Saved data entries
- - -

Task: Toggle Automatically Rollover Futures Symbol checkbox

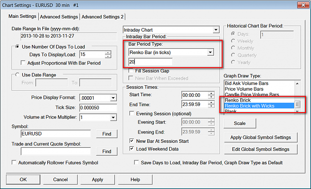Action: pyautogui.click(x=14, y=163)
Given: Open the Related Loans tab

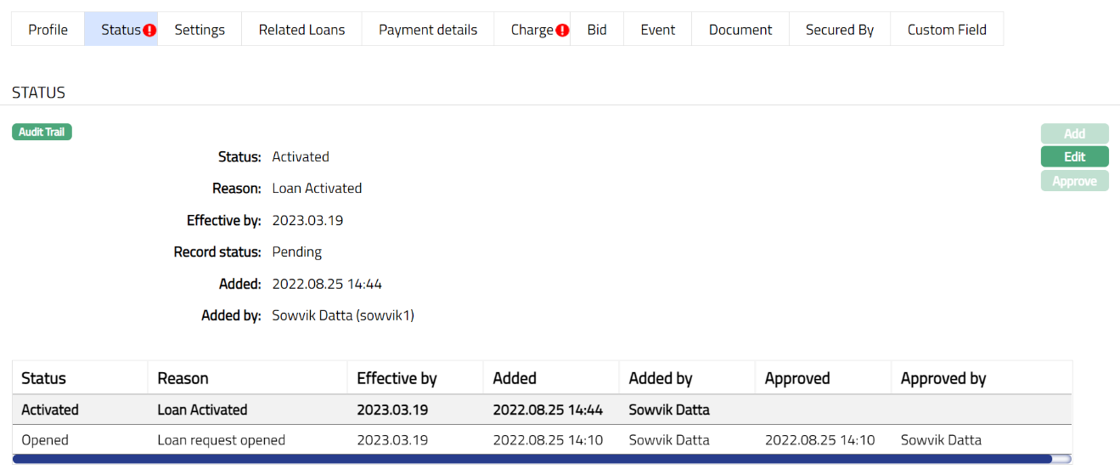Looking at the screenshot, I should click(x=301, y=30).
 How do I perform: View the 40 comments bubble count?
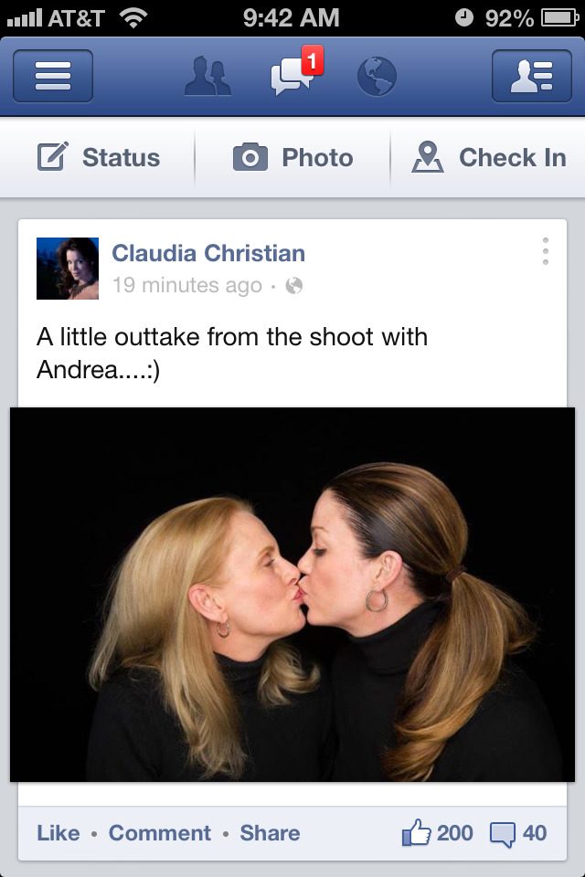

- - -

▸ **Your goal**: Please return every record above exactly, but leave out the pictures.

▸ **Output**:
Task: Toggle Automatically Rollover Futures Symbol checkbox

Action: pyautogui.click(x=14, y=163)
Given: Open the Related Loans tab

Looking at the screenshot, I should click(x=301, y=30).
 How do I perform: View the 40 comments bubble count?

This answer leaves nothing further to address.